Second, the issue of DR-TB remains a significant threat. There is a considerable gap between the number of new DR-TB cases and those receiving appropriate treatment. Although the success rate for treating DR-TB has improved, the overall number of cases continues to rise. This indicates the need for more robust surveillance systems, better access to quality-assured diagnostics, and the development of new drugs and treatment regimens.
Third, the funding shortfall for TB prevention, diagnosis, treatment, and research is alarming. The current level of financing is far from the global targets, hindering the development of new diagnostic methods, drugs, and vaccines. Increased domestic and international investment is imperative to meet the growing demand for TB services and to support research and innovation in TB control.
Moreover, the Global Tuberculosis Report 2024 emphasizes the importance of universal health coverage (UHC) in achieving the End TB Strategy’s targets. Progress towards UHC has stagnated in many regions and the financial burden of TB on affected households remains high. Strengthening health systems and ensuring that TB services are integrated into primary health care are essential steps towards achieving UHC and reducing the catastrophic costs associated with TB.

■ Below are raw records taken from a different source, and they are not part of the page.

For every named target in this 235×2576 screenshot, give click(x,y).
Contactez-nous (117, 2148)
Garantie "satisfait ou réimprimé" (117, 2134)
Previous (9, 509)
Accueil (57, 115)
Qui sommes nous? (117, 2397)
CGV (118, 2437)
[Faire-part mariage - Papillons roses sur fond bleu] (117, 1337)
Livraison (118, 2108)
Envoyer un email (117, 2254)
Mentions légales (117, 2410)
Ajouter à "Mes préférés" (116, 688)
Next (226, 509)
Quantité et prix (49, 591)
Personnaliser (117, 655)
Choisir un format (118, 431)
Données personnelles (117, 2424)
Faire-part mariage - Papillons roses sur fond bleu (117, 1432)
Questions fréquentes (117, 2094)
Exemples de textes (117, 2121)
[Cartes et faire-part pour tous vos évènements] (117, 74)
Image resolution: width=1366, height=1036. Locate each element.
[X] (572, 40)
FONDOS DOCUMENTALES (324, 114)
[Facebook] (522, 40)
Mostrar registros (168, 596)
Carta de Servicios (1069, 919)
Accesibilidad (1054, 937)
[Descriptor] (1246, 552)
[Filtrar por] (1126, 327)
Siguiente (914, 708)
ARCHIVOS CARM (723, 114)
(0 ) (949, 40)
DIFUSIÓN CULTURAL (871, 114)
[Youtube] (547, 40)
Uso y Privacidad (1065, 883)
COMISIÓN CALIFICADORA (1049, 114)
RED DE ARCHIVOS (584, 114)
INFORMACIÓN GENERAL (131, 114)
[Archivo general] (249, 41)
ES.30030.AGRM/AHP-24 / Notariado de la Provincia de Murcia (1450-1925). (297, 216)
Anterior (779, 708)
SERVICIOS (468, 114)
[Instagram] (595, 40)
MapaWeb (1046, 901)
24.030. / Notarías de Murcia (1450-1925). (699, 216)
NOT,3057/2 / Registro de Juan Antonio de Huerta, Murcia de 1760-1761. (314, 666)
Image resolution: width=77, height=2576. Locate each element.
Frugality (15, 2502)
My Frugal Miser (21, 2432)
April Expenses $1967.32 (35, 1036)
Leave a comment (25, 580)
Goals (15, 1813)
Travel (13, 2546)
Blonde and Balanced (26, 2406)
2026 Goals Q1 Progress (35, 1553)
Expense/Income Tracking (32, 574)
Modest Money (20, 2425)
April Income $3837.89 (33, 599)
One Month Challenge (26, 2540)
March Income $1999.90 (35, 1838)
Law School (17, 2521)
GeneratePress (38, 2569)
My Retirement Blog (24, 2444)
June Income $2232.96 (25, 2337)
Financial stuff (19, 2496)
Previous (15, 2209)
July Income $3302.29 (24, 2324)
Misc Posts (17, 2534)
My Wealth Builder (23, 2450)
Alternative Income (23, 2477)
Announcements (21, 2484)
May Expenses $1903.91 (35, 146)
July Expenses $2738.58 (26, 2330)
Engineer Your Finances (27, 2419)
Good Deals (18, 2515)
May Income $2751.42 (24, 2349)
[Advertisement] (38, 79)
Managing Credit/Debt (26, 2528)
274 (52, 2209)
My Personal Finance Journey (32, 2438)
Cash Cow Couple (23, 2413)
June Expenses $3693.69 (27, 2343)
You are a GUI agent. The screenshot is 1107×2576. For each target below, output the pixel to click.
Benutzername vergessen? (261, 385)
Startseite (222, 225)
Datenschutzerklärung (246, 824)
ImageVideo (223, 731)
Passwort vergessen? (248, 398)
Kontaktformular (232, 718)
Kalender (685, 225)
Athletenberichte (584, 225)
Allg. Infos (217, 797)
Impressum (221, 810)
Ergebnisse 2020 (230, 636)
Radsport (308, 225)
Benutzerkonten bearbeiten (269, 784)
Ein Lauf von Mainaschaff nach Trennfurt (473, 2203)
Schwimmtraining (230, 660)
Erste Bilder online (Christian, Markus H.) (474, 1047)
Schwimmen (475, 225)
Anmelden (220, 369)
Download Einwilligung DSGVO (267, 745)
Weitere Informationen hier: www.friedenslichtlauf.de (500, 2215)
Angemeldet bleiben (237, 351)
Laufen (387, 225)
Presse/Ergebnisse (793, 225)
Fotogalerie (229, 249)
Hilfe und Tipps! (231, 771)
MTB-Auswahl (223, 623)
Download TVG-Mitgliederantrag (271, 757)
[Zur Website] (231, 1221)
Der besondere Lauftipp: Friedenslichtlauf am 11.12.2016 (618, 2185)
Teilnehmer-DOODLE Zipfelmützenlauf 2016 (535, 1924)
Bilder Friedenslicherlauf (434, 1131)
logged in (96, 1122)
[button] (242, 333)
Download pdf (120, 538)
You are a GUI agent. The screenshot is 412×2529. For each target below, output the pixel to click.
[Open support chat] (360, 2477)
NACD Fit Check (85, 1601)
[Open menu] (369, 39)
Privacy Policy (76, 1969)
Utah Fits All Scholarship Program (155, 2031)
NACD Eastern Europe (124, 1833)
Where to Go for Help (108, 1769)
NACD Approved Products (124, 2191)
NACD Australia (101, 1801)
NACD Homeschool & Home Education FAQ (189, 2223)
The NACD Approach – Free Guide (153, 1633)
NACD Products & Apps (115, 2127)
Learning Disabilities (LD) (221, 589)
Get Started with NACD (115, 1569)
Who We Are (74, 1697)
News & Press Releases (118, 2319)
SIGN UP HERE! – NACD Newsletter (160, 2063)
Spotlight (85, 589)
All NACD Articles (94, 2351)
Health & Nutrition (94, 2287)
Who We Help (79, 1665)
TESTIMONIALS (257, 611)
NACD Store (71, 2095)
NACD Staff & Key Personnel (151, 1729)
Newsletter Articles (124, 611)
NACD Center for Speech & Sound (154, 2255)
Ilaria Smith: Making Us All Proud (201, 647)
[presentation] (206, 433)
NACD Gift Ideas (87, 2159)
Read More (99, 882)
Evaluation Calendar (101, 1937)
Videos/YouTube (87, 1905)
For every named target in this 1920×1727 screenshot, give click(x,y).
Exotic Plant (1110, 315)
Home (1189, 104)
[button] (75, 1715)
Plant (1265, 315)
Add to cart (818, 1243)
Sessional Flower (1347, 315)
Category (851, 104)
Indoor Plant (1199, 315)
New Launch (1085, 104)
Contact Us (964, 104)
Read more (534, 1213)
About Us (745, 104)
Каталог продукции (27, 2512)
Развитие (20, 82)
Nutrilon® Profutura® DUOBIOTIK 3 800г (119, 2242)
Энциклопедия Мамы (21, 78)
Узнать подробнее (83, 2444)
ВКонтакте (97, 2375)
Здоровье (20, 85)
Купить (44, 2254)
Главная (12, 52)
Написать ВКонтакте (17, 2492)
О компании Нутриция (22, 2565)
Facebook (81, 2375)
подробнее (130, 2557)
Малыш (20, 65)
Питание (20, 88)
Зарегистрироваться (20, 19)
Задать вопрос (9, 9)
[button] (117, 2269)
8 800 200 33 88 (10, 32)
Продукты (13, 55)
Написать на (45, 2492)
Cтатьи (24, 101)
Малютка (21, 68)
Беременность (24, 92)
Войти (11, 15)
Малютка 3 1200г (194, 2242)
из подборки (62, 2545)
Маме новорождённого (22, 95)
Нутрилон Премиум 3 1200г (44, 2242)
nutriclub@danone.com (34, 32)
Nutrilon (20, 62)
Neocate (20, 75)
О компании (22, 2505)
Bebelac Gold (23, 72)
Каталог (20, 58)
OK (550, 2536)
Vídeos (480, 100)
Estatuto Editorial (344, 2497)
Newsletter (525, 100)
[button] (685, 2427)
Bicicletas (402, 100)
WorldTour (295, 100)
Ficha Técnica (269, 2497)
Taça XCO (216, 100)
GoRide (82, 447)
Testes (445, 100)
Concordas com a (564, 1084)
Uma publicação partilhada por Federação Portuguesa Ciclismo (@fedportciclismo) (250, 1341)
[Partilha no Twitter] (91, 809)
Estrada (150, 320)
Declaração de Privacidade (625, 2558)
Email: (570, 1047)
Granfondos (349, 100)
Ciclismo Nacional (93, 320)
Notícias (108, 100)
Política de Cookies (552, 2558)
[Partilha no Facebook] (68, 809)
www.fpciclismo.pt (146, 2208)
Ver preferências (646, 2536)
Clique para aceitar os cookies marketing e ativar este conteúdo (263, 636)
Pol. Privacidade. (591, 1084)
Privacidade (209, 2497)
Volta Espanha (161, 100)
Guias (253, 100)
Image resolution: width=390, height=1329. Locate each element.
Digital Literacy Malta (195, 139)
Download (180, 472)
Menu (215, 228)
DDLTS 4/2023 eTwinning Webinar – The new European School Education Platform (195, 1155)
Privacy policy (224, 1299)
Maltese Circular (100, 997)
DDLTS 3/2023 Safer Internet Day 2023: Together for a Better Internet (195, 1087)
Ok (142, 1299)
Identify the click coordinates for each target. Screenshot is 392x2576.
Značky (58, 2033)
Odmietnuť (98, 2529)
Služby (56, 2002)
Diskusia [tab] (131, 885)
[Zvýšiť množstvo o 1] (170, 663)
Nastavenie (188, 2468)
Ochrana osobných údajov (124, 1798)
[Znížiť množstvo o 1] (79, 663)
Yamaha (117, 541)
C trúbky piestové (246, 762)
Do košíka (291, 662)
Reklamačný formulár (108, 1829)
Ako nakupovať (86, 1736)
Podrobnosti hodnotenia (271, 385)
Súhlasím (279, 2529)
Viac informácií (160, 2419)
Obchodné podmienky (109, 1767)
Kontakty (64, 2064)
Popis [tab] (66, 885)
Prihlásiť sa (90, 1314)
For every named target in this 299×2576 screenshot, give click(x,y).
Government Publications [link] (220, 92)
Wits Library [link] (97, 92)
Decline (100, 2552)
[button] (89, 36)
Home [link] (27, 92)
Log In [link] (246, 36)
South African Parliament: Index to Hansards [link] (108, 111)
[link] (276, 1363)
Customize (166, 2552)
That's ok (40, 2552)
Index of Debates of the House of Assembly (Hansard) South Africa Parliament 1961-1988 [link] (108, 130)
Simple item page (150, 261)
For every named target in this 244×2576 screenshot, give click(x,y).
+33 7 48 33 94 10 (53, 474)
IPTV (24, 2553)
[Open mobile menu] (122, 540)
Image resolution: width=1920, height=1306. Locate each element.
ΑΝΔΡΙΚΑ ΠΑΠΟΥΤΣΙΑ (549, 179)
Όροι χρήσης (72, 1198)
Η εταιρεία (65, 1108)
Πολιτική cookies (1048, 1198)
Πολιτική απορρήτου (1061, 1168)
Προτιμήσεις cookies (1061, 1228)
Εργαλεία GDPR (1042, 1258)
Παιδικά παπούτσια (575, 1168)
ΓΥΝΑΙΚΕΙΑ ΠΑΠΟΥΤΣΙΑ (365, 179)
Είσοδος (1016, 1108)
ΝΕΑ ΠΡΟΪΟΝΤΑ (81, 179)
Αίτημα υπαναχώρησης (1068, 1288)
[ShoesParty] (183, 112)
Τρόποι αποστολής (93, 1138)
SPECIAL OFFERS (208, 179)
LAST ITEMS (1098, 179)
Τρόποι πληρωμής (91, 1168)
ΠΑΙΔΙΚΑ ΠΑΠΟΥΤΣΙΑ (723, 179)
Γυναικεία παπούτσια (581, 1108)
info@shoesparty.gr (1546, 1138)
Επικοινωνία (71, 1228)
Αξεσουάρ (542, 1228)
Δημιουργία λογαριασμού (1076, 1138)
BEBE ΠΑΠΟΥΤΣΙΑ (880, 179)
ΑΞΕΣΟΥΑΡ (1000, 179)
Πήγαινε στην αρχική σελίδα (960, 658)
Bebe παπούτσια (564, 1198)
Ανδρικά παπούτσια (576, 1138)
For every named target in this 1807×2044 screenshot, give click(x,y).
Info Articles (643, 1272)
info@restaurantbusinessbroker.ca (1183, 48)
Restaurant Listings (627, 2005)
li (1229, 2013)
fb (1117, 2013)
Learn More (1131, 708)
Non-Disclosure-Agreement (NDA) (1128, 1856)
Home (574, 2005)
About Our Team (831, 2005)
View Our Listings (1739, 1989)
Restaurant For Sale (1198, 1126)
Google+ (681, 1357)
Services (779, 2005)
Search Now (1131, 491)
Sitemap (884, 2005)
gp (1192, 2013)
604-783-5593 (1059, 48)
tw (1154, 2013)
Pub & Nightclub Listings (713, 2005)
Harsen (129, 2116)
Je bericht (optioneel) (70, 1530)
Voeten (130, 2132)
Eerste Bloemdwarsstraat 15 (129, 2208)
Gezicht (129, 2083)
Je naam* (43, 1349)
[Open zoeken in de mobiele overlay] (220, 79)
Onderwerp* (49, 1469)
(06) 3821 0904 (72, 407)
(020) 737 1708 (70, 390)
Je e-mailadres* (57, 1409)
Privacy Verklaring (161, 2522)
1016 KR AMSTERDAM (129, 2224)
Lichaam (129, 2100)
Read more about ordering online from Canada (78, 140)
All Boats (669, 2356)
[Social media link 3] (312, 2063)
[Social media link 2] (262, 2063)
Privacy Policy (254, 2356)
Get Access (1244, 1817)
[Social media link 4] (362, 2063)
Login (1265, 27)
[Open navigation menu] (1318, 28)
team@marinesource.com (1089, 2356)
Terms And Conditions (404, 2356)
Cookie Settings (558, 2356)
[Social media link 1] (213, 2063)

Additionally, the Global Tuberculosis Report 2024 discusses the significant impact of the COVID-19 pandemic on the global TB epidemic. After being overshadowed by COVID-19 for 3 years, TB is poised to regain its status as the leading cause of death from a single infectious disease globally by 2023. The pandemic has provided invaluable insights, emphasizing the need for resilient health systems, increased investment in research and innovation, and a holistic approach to addressing the social determinants of health.
Lastly, the report underscores the value of international cooperation and the role of the UNHLM on TB in setting new targets and mobilizing global action. The commitments made at these meetings must be translated into concrete actions, with a focus on preventing future pandemics and strengthening health systems’ capacity to respond to emerging threats.
In summary, the global fight against TB is at a critical juncture. The challenges are formidable but the opportunities for progress are significant. The global community must seize the moment by increasing investment, intensifying research and innovation, and implementing effective strategies to control and ultimately end the TB epidemic. The stakes are high, but with concerted effort and a renewed commitment to global health security, the goal of a world free from TB is within reach.